From the records below, extract only the lines running from the line with "JioHotstar Free Premium" to the line with "San Marino Rotary", both lines included, reproducing them exactly.
......
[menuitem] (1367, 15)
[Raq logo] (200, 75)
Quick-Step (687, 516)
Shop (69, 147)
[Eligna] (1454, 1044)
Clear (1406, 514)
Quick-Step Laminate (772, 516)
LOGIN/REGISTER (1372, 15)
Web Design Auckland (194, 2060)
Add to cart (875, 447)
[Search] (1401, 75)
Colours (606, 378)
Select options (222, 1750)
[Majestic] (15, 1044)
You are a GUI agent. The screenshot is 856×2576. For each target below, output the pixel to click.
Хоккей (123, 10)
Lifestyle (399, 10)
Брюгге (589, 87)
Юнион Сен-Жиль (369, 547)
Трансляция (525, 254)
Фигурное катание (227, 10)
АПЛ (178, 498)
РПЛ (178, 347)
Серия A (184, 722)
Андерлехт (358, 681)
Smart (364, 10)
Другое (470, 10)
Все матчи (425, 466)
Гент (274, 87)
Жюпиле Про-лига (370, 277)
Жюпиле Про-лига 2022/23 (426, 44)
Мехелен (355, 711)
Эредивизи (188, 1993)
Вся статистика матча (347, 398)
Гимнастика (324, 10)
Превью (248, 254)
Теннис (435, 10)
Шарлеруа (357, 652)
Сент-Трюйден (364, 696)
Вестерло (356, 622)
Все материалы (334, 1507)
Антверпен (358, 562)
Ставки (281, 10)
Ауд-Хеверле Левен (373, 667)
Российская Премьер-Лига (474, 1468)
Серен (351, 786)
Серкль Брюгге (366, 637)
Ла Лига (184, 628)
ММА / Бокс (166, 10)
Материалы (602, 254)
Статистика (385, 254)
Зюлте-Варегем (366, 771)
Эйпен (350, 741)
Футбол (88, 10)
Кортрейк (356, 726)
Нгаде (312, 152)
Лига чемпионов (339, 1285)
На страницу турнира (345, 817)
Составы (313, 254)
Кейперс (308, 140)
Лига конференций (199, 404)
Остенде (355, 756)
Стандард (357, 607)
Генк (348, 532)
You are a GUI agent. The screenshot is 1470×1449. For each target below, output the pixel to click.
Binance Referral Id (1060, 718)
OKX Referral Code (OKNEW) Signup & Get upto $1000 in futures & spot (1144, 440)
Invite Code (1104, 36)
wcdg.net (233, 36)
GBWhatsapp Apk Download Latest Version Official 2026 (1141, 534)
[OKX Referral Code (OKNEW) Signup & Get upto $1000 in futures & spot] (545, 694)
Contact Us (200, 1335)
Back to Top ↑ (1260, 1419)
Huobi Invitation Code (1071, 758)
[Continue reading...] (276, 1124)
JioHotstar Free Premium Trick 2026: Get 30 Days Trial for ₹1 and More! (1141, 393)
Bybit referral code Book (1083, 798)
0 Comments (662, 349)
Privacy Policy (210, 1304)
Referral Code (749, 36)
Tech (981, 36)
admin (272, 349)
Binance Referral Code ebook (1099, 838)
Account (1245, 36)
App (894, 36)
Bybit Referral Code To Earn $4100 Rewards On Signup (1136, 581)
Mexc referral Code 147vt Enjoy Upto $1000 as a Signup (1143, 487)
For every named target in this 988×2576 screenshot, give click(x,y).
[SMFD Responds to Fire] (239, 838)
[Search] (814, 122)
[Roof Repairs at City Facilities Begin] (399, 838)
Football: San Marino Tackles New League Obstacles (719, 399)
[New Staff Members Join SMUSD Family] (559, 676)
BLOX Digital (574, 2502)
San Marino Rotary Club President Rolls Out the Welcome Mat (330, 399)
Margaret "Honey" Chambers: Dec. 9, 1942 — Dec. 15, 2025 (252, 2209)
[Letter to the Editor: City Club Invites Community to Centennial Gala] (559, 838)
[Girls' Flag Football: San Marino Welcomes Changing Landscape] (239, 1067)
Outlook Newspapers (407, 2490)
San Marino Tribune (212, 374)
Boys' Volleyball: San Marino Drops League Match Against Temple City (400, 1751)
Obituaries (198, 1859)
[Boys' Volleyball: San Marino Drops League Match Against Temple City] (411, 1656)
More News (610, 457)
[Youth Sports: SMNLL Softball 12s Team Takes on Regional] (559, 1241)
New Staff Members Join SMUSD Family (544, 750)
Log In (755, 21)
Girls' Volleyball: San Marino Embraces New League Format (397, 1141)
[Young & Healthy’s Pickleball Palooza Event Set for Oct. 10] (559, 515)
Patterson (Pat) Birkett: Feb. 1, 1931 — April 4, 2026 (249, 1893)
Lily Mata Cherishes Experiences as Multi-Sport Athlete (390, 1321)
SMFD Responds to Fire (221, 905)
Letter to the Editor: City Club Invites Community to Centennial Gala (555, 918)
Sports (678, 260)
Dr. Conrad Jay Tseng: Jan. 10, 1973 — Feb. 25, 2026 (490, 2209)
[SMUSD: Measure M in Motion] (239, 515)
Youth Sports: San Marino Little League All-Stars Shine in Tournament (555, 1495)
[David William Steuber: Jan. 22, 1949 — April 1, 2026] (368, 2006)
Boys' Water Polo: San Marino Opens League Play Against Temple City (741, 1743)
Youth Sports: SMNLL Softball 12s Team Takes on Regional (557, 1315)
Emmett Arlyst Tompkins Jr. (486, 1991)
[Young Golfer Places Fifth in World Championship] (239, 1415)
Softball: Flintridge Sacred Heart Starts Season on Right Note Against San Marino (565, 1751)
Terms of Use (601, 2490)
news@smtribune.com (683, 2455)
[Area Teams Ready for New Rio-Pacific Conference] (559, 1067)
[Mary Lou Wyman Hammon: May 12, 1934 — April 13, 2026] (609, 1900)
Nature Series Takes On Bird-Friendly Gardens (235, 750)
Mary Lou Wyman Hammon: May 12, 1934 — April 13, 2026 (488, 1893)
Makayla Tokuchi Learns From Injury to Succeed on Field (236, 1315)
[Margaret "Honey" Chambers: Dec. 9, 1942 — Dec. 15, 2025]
......
== RESPONSE TO THIS EXERCISE ==
JioHotstar Free Premium Trick 2026: Get 30 Days Trial for ₹1 and More! (1141, 393)
Bybit referral code Book (1083, 798)
0 Comments (662, 349)
Privacy Policy (210, 1304)
Referral Code (749, 36)
Tech (981, 36)
admin (272, 349)
Binance Referral Code ebook (1099, 838)
Account (1245, 36)
App (894, 36)
Bybit Referral Code To Earn $4100 Rewards On Signup (1136, 581)
Mexc referral Code 147vt Enjoy Upto $1000 as a Signup (1143, 487)
For every named target in this 988×2576 screenshot, give click(x,y).
[SMFD Responds to Fire] (239, 838)
[Search] (814, 122)
[Roof Repairs at City Facilities Begin] (399, 838)
Football: San Marino Tackles New League Obstacles (719, 399)
[New Staff Members Join SMUSD Family] (559, 676)
BLOX Digital (574, 2502)
San Marino Rotary Club President Rolls Out the Welcome Mat (330, 399)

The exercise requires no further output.